Rassegna Stampa

05 giugno 2026

Il costo nascosto della resistenza antimicrobica negli allevamenti stimato da FAO

Fonte: Ruminantia

Uno studio che mostra come i costi della resistenza agli antimicrobici superino quelli della transizione delle aziende

Dal 3 giugno si sono avviati i lavori del Sottocomitato FAO, presso la sede a Roma, sull’allevamento con una revisione delle priorità globali del settore, concentrandosi su trasformazione sostenibile dei sistemi zootecnici e sicurezza alimentare. Le discussioni principali riguardano riduzione dell’impatto climatico, salute animale e resistenza antimicrobica, oltre al rafforzamento delle linee guida FAO per i sistemi di allevamento sostenibili.

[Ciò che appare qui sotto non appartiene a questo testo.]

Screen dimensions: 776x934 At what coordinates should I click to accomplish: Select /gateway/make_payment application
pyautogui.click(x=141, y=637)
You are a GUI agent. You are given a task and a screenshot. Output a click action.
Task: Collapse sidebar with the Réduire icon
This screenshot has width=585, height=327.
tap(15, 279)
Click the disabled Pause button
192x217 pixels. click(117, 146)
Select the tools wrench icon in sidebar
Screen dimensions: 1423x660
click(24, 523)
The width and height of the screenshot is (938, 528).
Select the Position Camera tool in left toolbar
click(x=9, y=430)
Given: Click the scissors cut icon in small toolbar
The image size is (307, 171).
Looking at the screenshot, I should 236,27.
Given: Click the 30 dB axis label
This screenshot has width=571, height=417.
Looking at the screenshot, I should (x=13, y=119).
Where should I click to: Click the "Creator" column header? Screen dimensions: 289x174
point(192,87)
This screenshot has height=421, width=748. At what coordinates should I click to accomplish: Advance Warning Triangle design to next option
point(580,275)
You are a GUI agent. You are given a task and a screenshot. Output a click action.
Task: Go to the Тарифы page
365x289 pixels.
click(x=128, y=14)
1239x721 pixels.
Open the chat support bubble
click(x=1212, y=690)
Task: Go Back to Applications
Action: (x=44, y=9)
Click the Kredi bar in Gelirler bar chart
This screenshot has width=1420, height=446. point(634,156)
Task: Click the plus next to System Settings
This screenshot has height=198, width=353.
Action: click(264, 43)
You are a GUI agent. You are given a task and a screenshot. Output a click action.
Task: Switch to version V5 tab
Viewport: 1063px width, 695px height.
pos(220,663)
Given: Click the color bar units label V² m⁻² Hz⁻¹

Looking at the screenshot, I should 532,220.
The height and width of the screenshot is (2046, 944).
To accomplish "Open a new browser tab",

Ieri, inoltre, è stato presentato il secondo rapporto intitolato “Il futuro dell’uso di antimicrobici nel settore zootecnico – Il costo economico dell’azione o dell’inazione“. Il documento analizza l’attualissimo tema della resistenza antimicrobica nel comparto zootecnico globale, dal punto di vista delle ricadute economiche, evidenziando come questa rappresenti una minaccia crescente per la sicurezza alimentare, la produttività degli allevamenti, il benessere economico e la salute umana.

Secondo la valutazione economica elaborata dalla FAO attraverso modelli previsionali e scenari di lungo periodo, ciò che emerge è che il settore zootecnico mondiale dovrà riallineare rapidamente i propri incentivi produttivi e sanitari per evitare che i costi dell’inazione diventino progressivamente più elevati e difficili da recuperare.